■ **Listed records**

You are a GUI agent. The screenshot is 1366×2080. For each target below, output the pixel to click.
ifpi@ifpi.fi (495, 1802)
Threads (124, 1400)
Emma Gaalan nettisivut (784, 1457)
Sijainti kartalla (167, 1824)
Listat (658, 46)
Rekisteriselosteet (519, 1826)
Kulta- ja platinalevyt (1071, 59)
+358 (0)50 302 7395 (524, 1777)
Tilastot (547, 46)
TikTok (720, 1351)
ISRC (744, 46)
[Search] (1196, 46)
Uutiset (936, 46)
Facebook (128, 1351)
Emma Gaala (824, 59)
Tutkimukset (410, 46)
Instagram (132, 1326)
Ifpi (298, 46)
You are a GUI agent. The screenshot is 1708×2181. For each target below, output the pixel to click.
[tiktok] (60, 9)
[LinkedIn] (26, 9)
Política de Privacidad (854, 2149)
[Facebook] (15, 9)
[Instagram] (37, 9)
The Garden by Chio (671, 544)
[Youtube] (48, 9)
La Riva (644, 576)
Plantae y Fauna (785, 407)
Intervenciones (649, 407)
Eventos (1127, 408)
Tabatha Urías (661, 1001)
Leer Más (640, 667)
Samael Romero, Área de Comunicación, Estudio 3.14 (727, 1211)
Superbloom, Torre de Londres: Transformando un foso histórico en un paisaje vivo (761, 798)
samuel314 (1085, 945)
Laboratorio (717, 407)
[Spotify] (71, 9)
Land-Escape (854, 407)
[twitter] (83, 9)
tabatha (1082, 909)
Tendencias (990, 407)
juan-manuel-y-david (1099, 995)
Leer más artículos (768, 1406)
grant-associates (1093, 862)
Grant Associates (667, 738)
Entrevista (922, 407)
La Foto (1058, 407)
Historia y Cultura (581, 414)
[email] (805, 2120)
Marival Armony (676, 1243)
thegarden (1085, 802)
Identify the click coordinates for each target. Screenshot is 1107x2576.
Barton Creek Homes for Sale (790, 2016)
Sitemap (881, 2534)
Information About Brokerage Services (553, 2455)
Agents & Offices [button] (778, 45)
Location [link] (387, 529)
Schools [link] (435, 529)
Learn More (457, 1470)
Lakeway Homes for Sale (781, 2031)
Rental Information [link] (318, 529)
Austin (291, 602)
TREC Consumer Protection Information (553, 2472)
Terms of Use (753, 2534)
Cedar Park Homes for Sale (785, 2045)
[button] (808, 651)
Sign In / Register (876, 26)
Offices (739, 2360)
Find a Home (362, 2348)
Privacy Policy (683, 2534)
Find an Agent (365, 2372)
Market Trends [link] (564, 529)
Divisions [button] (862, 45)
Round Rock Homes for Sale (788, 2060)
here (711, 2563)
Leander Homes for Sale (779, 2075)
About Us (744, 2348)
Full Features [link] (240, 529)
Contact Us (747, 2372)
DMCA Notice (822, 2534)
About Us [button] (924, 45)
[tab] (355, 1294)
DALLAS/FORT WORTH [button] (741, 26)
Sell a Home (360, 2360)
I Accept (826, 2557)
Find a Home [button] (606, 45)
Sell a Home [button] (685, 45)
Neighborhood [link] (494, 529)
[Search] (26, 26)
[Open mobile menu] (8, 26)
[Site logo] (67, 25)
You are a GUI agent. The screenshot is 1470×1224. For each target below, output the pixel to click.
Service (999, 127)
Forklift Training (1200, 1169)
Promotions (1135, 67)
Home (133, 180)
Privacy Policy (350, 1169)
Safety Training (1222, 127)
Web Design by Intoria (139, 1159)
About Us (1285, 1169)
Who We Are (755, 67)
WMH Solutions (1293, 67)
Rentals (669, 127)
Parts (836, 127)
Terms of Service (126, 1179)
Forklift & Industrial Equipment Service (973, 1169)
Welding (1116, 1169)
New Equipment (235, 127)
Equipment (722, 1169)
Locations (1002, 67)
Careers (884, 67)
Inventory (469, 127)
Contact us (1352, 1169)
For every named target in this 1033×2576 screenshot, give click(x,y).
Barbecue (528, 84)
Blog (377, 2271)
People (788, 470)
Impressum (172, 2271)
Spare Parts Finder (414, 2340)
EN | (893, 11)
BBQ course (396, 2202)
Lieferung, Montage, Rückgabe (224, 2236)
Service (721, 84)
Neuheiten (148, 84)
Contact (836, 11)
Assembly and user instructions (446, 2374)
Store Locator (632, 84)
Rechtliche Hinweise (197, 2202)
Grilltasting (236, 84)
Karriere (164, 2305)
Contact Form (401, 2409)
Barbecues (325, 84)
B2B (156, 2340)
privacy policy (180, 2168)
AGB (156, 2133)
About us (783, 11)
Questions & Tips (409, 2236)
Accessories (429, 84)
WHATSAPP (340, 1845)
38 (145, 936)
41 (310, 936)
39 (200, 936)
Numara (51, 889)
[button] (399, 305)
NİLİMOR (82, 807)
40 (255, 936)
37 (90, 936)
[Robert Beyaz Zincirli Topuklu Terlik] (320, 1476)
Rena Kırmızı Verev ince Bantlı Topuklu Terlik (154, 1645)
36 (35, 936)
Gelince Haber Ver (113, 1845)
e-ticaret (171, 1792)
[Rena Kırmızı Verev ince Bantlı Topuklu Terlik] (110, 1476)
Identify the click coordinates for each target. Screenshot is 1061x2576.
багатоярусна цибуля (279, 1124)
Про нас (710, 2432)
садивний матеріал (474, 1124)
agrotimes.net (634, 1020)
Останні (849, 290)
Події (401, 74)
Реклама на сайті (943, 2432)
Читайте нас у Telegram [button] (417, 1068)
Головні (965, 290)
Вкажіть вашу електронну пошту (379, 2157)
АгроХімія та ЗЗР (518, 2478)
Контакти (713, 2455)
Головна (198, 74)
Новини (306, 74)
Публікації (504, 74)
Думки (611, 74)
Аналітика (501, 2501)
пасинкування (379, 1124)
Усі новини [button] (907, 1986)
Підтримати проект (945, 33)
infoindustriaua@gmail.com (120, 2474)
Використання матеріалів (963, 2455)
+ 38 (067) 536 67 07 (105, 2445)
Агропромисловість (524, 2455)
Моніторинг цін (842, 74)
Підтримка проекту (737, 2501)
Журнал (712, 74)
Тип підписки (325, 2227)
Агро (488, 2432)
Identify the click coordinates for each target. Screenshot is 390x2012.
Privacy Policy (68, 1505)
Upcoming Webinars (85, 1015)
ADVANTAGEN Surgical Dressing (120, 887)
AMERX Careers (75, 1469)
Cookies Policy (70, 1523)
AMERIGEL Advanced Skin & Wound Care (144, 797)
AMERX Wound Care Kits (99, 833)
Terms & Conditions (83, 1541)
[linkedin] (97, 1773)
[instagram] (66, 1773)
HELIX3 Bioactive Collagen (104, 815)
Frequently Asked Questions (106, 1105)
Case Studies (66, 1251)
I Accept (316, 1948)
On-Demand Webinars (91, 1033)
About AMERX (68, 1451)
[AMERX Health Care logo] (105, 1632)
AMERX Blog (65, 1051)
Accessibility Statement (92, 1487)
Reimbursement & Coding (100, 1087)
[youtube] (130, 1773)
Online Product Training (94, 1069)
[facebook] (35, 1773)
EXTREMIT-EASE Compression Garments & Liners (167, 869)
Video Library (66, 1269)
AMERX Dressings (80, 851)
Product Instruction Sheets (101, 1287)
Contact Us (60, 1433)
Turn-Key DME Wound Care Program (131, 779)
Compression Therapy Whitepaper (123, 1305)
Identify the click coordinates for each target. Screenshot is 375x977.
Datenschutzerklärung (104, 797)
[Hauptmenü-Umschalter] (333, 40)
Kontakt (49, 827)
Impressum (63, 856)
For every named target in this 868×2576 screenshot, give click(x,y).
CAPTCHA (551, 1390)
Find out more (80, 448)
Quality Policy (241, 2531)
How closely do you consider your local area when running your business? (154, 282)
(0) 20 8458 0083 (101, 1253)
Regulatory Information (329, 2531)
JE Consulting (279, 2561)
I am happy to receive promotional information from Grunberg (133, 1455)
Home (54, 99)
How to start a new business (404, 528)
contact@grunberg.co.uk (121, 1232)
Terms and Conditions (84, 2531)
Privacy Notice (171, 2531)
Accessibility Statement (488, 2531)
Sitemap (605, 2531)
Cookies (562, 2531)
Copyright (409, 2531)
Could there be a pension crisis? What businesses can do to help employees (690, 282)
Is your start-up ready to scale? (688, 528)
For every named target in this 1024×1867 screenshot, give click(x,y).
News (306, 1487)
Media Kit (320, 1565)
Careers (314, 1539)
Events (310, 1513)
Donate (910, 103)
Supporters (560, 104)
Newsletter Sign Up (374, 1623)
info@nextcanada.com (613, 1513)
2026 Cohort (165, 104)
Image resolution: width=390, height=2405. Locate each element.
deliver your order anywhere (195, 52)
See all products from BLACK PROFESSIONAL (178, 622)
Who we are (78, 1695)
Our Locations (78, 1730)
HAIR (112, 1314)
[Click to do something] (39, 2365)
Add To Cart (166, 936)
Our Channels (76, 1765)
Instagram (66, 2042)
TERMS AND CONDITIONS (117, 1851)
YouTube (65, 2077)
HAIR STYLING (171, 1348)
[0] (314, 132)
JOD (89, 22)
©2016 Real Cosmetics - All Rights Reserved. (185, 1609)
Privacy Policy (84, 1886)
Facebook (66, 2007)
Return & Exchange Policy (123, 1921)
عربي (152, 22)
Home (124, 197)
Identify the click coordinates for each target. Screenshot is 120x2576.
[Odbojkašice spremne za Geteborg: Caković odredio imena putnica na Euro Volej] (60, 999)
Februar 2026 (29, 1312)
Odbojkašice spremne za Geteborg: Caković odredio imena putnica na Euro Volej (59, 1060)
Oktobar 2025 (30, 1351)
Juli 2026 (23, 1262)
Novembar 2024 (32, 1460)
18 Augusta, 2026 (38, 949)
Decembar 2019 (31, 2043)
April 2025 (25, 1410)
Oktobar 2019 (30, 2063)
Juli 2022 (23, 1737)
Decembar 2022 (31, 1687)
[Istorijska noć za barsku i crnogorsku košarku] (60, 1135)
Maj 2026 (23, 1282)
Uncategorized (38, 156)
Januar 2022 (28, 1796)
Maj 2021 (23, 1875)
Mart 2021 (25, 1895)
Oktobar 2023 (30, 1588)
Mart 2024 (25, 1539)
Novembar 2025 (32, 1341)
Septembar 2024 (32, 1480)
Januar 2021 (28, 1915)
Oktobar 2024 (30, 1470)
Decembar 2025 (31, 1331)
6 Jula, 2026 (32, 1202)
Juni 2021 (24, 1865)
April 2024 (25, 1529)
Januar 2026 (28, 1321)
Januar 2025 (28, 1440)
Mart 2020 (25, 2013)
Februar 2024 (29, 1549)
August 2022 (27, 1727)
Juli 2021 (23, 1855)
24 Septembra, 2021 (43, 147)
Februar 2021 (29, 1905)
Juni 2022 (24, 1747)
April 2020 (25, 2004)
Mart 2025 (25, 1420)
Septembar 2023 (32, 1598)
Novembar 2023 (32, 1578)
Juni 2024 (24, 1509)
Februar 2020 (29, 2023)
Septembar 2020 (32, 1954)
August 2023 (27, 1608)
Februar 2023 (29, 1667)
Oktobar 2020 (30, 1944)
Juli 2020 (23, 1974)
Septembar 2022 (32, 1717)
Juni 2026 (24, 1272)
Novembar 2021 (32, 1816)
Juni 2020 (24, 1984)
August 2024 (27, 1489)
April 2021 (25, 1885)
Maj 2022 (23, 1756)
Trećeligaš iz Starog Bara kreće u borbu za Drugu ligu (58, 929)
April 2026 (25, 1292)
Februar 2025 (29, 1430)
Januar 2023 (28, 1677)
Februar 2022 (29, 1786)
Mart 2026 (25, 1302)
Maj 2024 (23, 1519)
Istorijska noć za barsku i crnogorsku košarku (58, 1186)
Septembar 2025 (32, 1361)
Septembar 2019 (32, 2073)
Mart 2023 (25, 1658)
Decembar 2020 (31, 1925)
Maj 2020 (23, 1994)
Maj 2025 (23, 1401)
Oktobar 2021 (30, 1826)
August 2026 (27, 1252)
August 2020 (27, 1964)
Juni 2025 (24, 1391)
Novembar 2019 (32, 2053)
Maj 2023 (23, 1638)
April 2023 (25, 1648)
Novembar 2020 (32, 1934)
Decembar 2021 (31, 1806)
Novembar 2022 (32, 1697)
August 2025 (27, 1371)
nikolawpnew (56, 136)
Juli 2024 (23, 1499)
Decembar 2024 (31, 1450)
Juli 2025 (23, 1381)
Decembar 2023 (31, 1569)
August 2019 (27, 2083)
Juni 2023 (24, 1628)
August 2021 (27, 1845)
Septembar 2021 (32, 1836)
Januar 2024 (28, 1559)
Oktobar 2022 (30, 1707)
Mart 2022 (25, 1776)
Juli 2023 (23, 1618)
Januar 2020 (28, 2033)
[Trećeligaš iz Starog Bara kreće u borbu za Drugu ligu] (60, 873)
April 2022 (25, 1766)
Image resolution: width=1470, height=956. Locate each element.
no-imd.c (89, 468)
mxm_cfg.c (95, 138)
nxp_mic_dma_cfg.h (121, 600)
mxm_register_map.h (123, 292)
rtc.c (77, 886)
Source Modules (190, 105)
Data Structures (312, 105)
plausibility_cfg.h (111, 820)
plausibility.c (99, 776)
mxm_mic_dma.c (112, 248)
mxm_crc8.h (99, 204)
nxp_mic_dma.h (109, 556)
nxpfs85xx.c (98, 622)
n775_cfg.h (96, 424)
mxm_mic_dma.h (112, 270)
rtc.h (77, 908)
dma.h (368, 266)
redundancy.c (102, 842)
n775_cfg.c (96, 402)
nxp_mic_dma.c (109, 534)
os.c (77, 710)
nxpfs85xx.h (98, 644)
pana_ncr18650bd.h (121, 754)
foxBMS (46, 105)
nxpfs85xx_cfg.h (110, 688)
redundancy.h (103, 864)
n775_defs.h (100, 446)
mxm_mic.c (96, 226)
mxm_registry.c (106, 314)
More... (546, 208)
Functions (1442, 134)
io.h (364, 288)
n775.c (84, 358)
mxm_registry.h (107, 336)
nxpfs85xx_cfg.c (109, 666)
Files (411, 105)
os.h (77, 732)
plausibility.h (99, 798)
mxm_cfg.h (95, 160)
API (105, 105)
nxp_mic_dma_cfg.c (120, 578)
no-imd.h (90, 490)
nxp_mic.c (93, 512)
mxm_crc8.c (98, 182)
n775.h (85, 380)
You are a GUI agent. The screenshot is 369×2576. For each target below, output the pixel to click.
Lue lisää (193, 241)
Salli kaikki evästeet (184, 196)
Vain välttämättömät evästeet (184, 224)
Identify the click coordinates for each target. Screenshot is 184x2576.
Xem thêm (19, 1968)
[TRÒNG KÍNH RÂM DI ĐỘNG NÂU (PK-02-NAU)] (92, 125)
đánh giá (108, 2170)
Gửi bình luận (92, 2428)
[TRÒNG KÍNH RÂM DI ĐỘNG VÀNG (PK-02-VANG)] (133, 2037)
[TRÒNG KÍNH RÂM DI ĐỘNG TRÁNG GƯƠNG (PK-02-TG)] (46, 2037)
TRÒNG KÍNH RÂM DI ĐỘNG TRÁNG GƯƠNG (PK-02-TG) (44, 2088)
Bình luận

■ **Task brief**
From the line containing "Аналітика (501, 2501)" down to the line containing "Impressum (63, 856)" in the material above, reproduce every line exactly, including the two end lines.

■ **Finished task**
Аналітика (501, 2501)
пасинкування (379, 1124)
Усі новини [button] (907, 1986)
Підтримати проект (945, 33)
infoindustriaua@gmail.com (120, 2474)
Використання матеріалів (963, 2455)
+ 38 (067) 536 67 07 (105, 2445)
Агропромисловість (524, 2455)
Моніторинг цін (842, 74)
Підтримка проекту (737, 2501)
Журнал (712, 74)
Тип підписки (325, 2227)
Агро (488, 2432)
Identify the click coordinates for each target. Screenshot is 390x2012.
Privacy Policy (68, 1505)
Upcoming Webinars (85, 1015)
ADVANTAGEN Surgical Dressing (120, 887)
AMERX Careers (75, 1469)
Cookies Policy (70, 1523)
AMERIGEL Advanced Skin & Wound Care (144, 797)
AMERX Wound Care Kits (99, 833)
Terms & Conditions (83, 1541)
[linkedin] (97, 1773)
[instagram] (66, 1773)
HELIX3 Bioactive Collagen (104, 815)
Frequently Asked Questions (106, 1105)
Case Studies (66, 1251)
I Accept (316, 1948)
On-Demand Webinars (91, 1033)
About AMERX (68, 1451)
[AMERX Health Care logo] (105, 1632)
AMERX Blog (65, 1051)
Accessibility Statement (92, 1487)
Reimbursement & Coding (100, 1087)
[youtube] (130, 1773)
Online Product Training (94, 1069)
[facebook] (35, 1773)
EXTREMIT-EASE Compression Garments & Liners (167, 869)
Video Library (66, 1269)
AMERX Dressings (80, 851)
Product Instruction Sheets (101, 1287)
Contact Us (60, 1433)
Turn-Key DME Wound Care Program (131, 779)
Compression Therapy Whitepaper (123, 1305)
Identify the click coordinates for each target. Screenshot is 375x977.
Datenschutzerklärung (104, 797)
[Hauptmenü-Umschalter] (333, 40)
Kontakt (49, 827)
Impressum (63, 856)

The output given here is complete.